*Work request*: Comb through the entries for "computer" and pull out each line that holds it.

(Screenshot grounding data)
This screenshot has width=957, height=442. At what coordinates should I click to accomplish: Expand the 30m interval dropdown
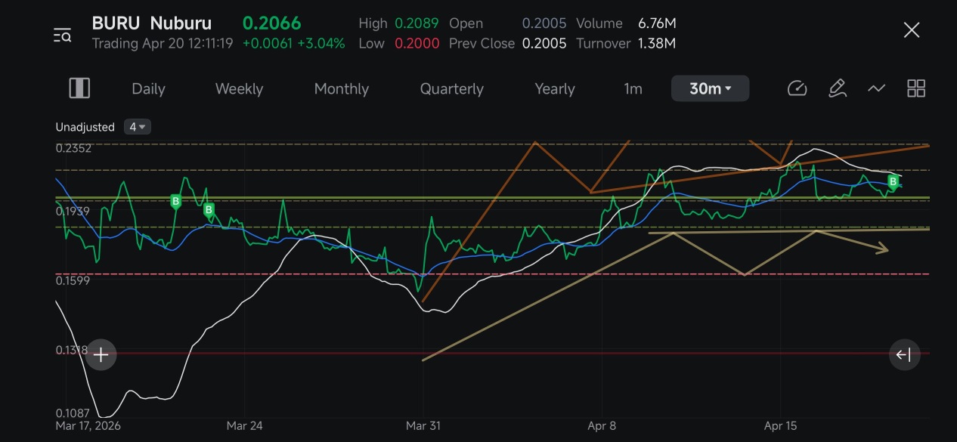click(x=711, y=88)
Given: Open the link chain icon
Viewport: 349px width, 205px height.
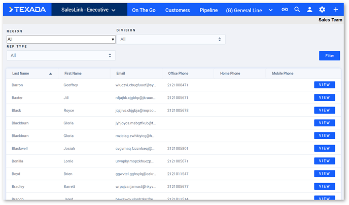Looking at the screenshot, I should tap(285, 10).
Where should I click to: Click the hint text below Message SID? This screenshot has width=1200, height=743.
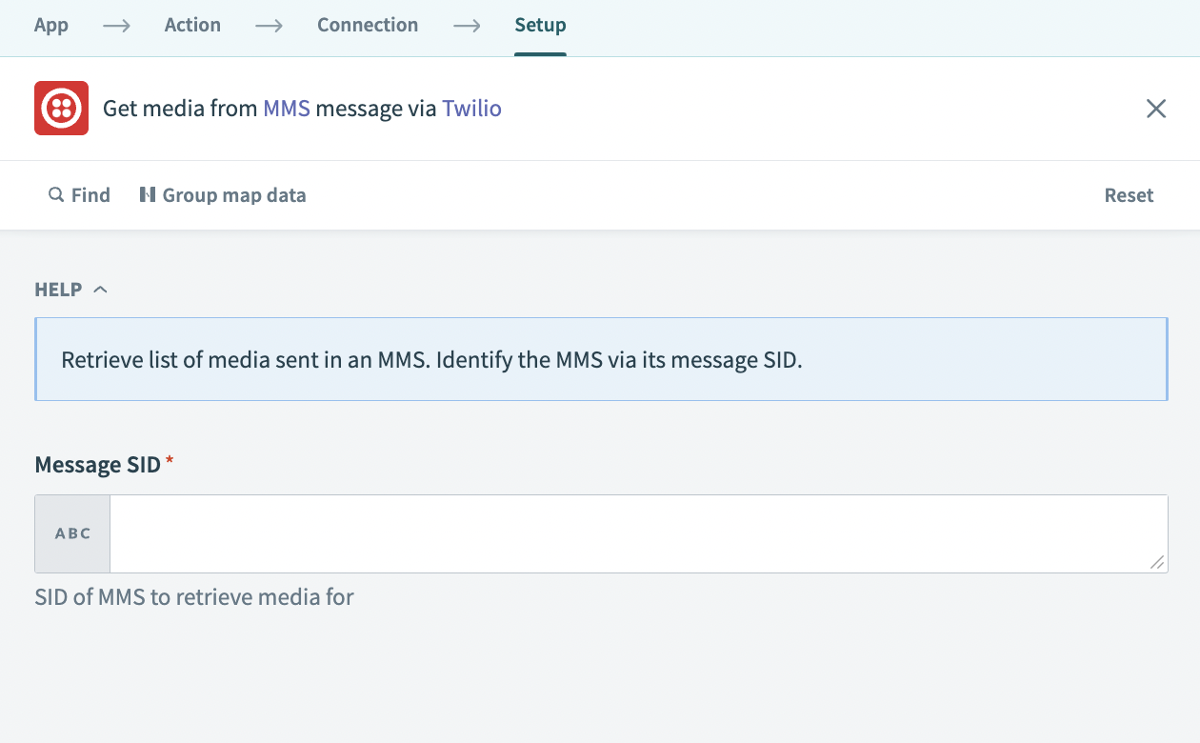(194, 598)
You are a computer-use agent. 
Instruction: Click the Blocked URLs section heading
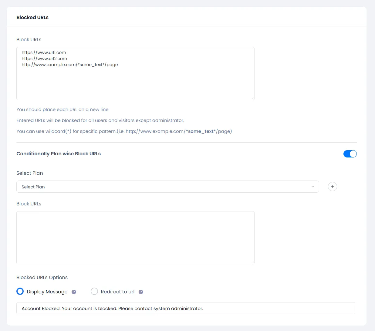point(32,17)
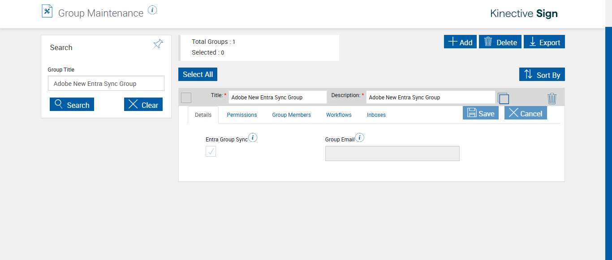Clear the search filter
Screen dimensions: 612x260
(143, 105)
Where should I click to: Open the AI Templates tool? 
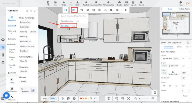108,4
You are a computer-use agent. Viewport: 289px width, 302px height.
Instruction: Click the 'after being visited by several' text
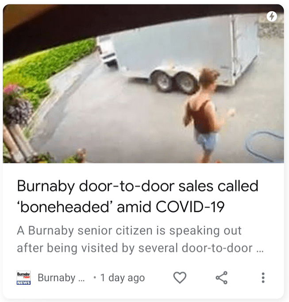(x=99, y=248)
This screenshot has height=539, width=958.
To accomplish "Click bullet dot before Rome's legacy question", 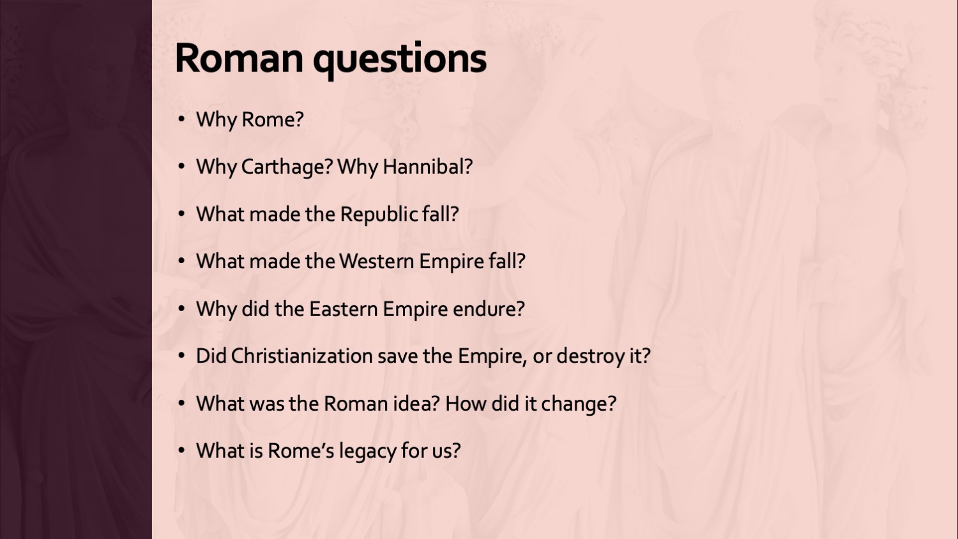I will [x=182, y=451].
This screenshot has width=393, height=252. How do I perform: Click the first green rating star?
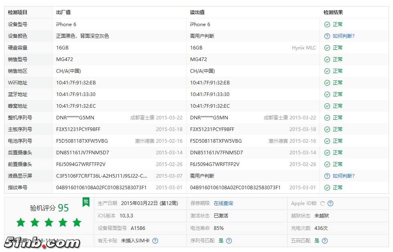tap(21, 222)
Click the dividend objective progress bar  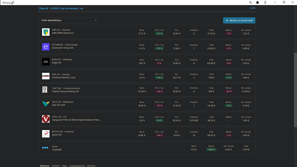click(x=147, y=12)
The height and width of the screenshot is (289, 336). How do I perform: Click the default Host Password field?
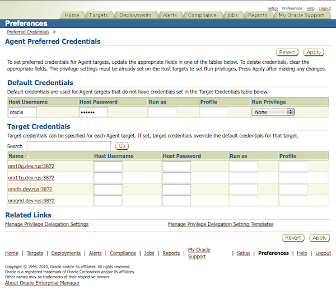click(x=93, y=112)
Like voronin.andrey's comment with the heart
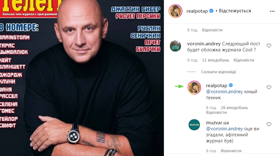Screen dimensions: 280x156 [269, 46]
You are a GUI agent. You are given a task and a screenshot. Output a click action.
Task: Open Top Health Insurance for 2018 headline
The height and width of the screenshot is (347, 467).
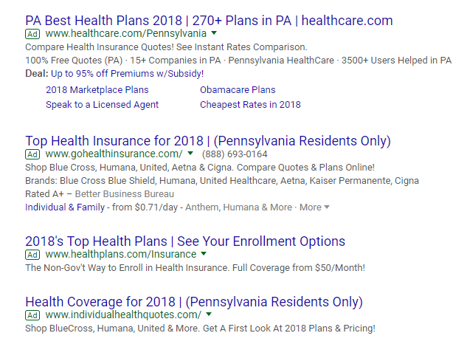207,141
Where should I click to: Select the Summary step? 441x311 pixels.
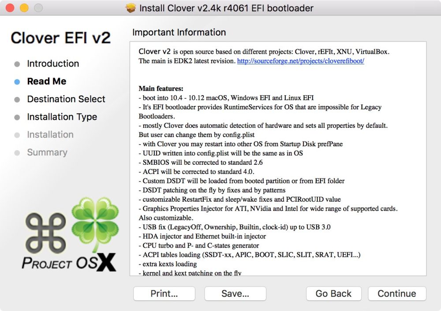coord(47,152)
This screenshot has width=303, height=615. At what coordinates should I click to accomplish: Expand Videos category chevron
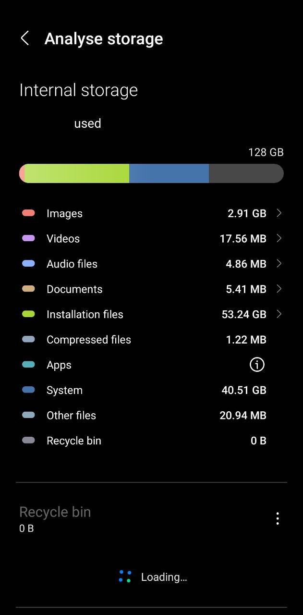point(279,238)
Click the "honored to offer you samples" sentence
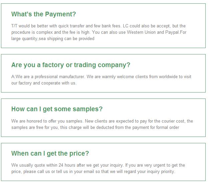Image resolution: width=209 pixels, height=183 pixels. pyautogui.click(x=47, y=121)
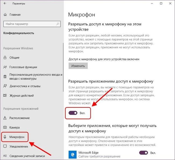Click the Расположение location icon

point(5,118)
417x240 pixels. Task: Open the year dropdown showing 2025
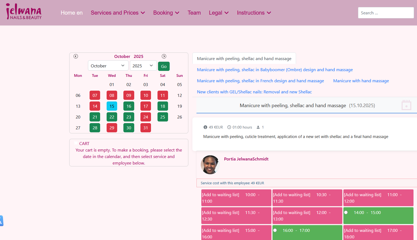143,66
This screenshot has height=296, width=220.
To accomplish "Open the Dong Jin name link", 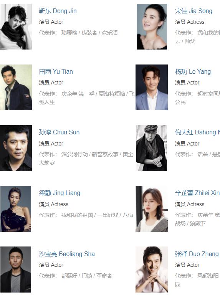I will pyautogui.click(x=58, y=11).
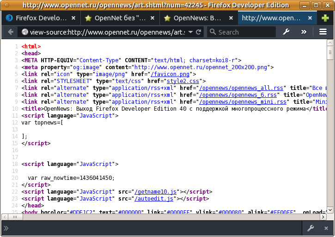Image resolution: width=335 pixels, height=237 pixels.
Task: Click inside the Search field
Action: (245, 32)
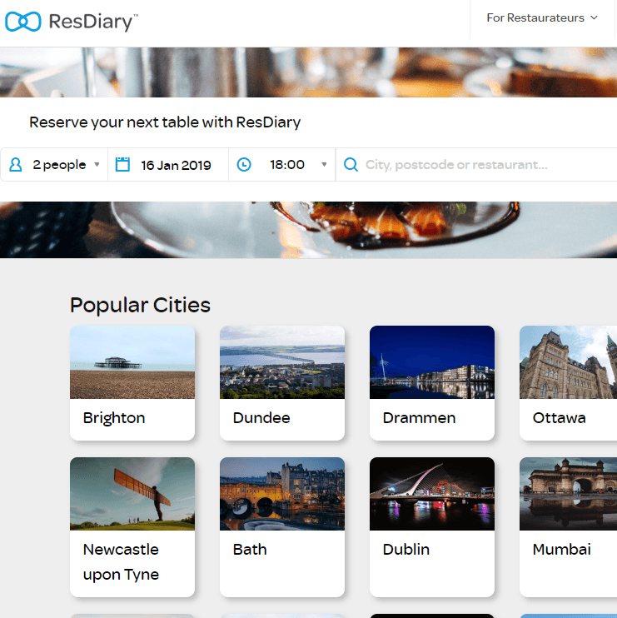Select the Brighton pier thumbnail
Viewport: 617px width, 618px height.
click(x=132, y=362)
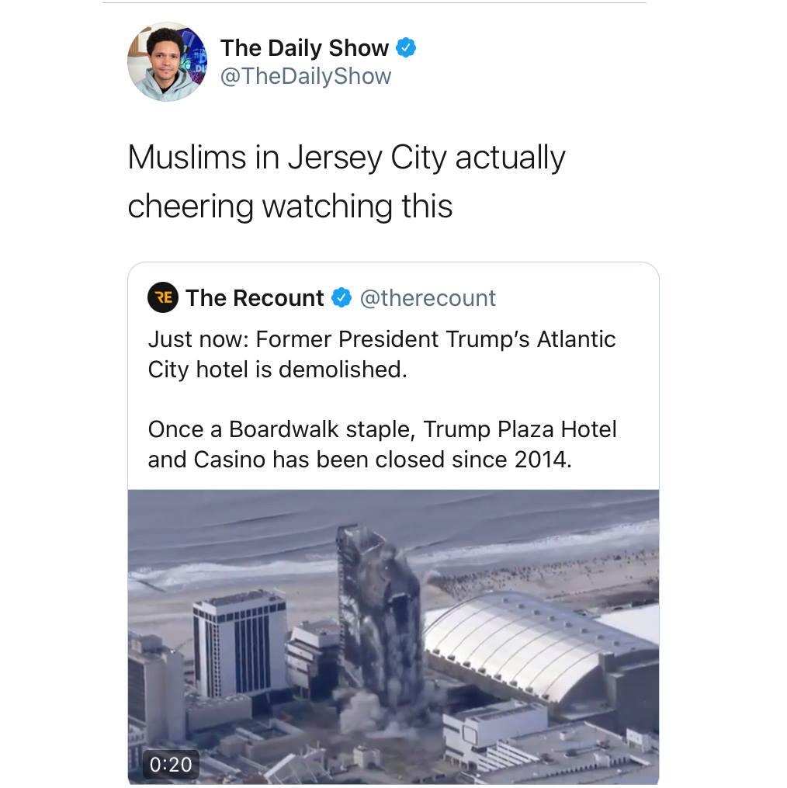Click the "closed since 2014" text line
The height and width of the screenshot is (788, 787).
pyautogui.click(x=359, y=460)
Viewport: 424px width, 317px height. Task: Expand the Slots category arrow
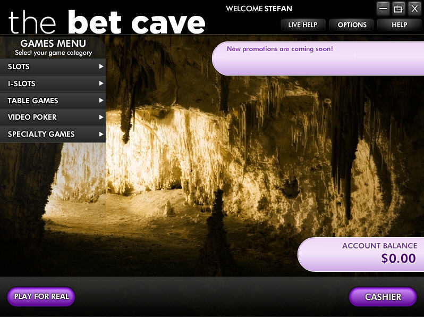101,67
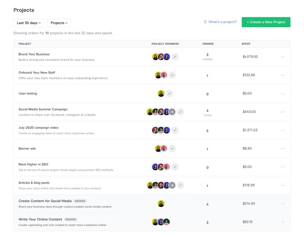
Task: Expand the Last 30 days dropdown
Action: tap(29, 23)
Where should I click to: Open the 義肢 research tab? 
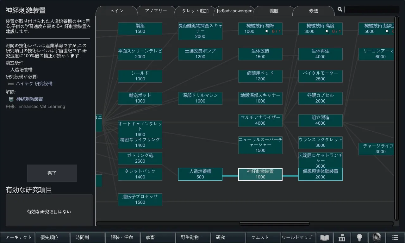pyautogui.click(x=274, y=11)
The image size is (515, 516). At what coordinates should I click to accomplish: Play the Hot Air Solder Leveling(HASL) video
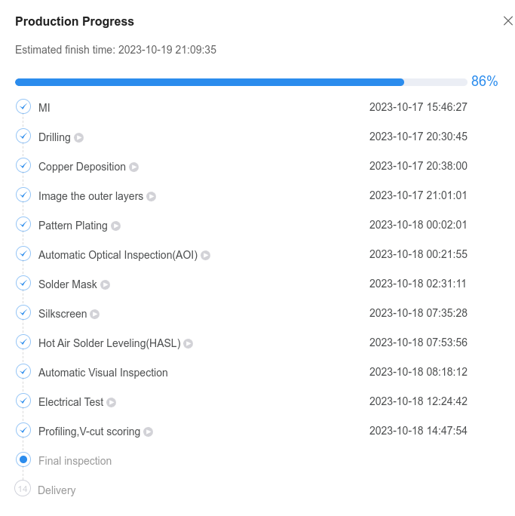tap(188, 343)
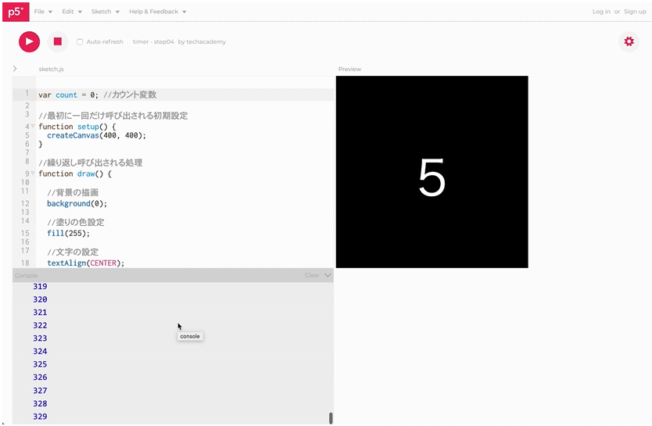
Task: Run the sketch with the Play button
Action: click(x=29, y=41)
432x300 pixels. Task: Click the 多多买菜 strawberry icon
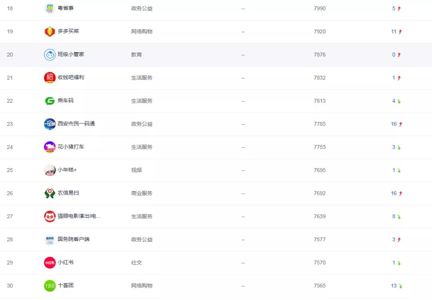coord(50,32)
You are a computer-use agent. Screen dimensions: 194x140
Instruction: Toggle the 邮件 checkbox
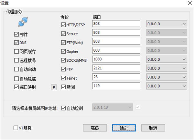coord(16,34)
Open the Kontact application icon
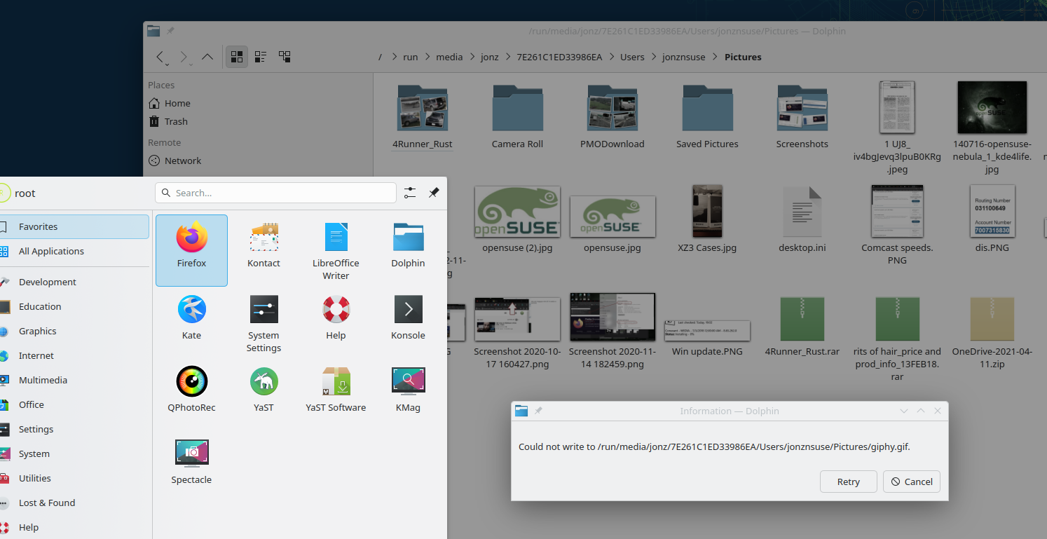The image size is (1047, 539). click(x=264, y=245)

*Task response*:
You are a computer-use agent. 
You are a computer-use agent. Viewport: 289px width, 302px height.
You are a computer-use agent. Screen dimensions: 194x140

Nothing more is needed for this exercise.